Reflections from my first year as a Data Scientist

Zarif Aziz
DataDrivenInvestor
Published in
8 min readMar 16, 2021

--

Straight after graduating from uni, I knew I wanted to get into a data science/machine learning role.

Even though I had a software development job lined up in a large company, I wanted to take my chances at something I was more passionate about. After applying to a bunch of places, I was lucky enough to land a data science role at Abyss Solutions.

Abyss is a technology company that’s using cutting-edge robotics, software, and AI to revolutionise how critical assets are maintained. This includes tasks from managing the onset of corrosion on oil platforms, to inspecting underwater dams and waterways using robots. With my background in Mechatronic Engineering, it was a good fit for me to start my career.

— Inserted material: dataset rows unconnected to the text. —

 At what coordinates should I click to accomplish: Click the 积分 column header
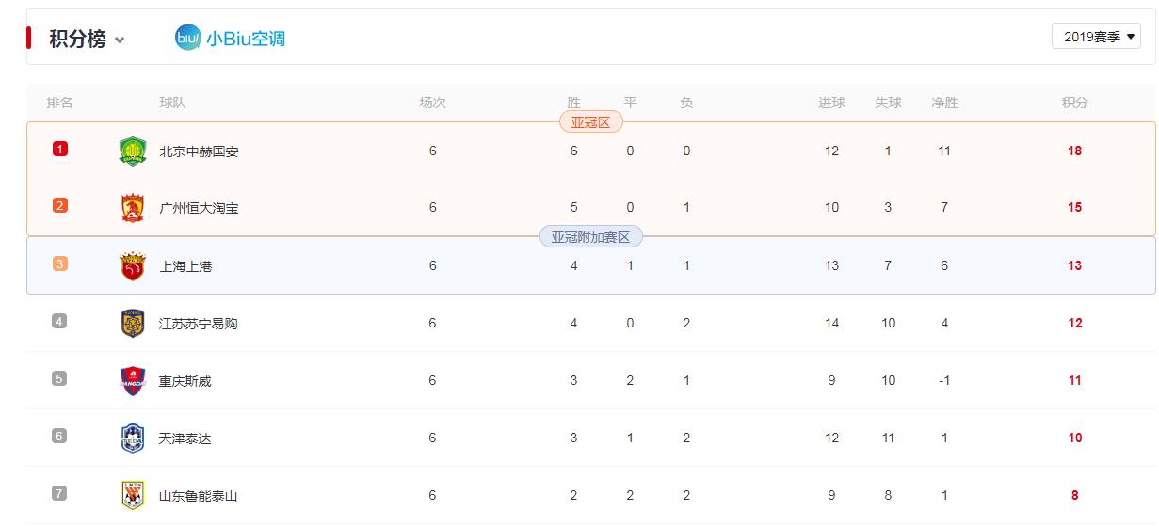[1074, 103]
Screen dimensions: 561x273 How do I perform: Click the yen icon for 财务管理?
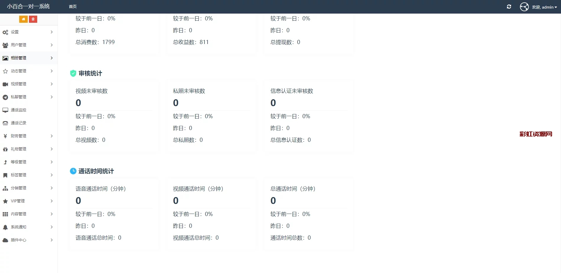click(x=5, y=136)
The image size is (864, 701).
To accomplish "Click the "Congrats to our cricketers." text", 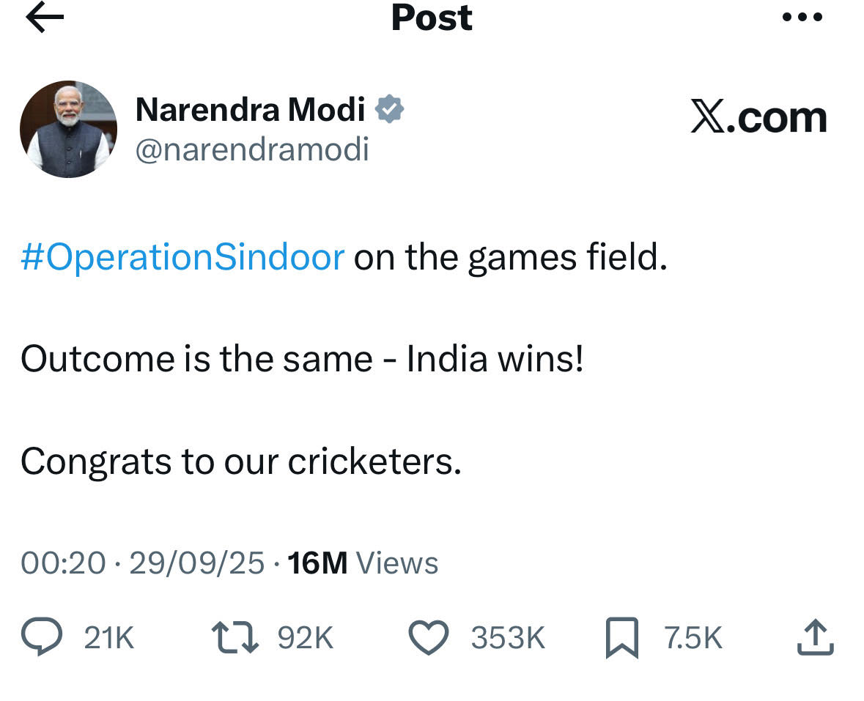I will 240,461.
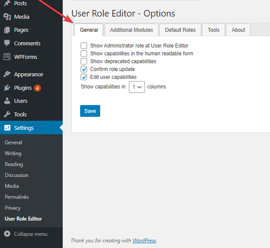Image resolution: width=270 pixels, height=248 pixels.
Task: Uncheck Edit user capabilities
Action: pos(84,77)
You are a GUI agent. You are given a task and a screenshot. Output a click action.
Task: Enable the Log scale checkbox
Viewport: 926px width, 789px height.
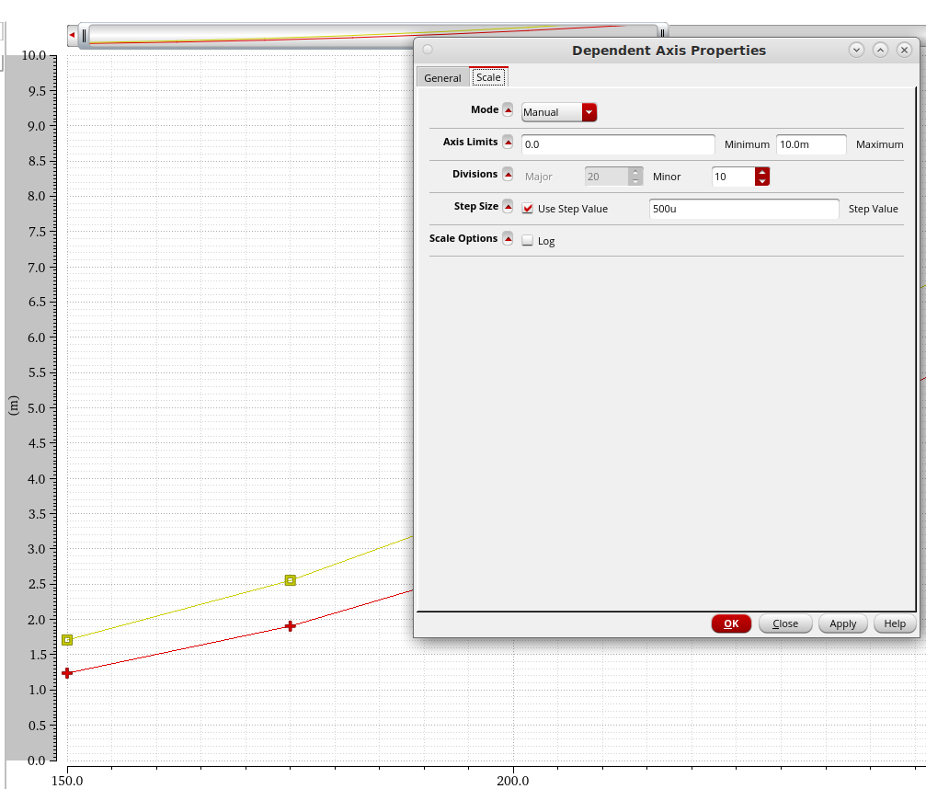(x=528, y=241)
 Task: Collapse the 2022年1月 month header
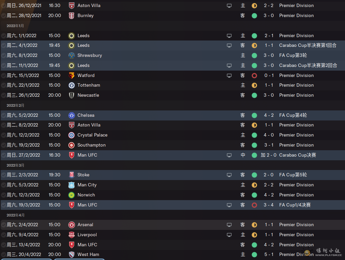(x=15, y=26)
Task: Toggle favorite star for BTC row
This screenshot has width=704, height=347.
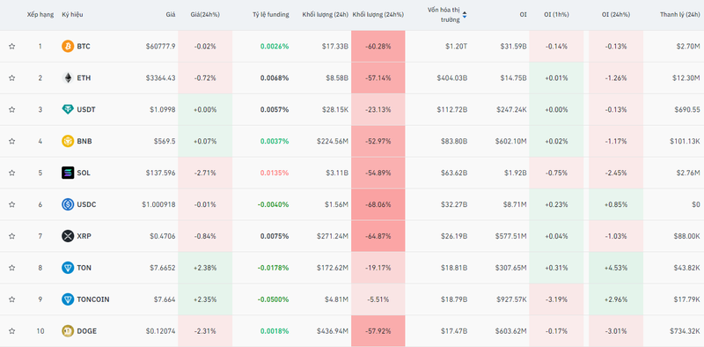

The last year has been a rollercoaster. I’ve done work ranging from being the technical lead on a project to staring at cockroaches while going through pipe footage. I wanted to share my journey through all of it, from having no idea what a data science/machine learning engineer role would entail, to having at least some idea of what it is now. Something an old me would want to read and for the future me to look back on.

Disclaimer: Every data science role is different. Two roles in two different companies probably contain completely different work. Keeping that in mind, I have included examples in this article that can apply broadly to most scenarios :)

Without further ado, let’s jump into my 5 main takeaways from the past year.

Here are the 5 main takeaways from the past year

1. My monitor now looks like a hacker screen

During the steep learning curve of the first few months of the job, one of my first challenges was to get comfortable using a Linux system and working on the command line.

I got my first exposure to the command line and basic bash commands during university, but using it in my job has changed the way I work profoundly.

Once I got the hang of using the command line, I would say it’s one of the best tools at my disposal and an essential skill. After the initial hurdle of memorising all the bash commands I needed, I now have a swiss army knife bunch of tools to manipulate data, manage filesystems and run programs.

How I feel when using the command line...

It also lets me easily access and work on remote servers (bigger and faster computers on the network) which I always need to process large amounts of data that my laptop can’t handle. Read this article if you’re interested in some of the commands I’m talking about.

The best thing is, my terminal now looks like something out of a hacker movie, freaking out my housemates whenever I’m WFH.

2. Working on different problems every day is very exciting and is one of the best parts of my job.

At Abyss, I’m part of an internal innovation team that solves critical problems which bring big efficiency gains to the company. We also focus on building prototypes of our core products such as corrosion detection, fault detection etc.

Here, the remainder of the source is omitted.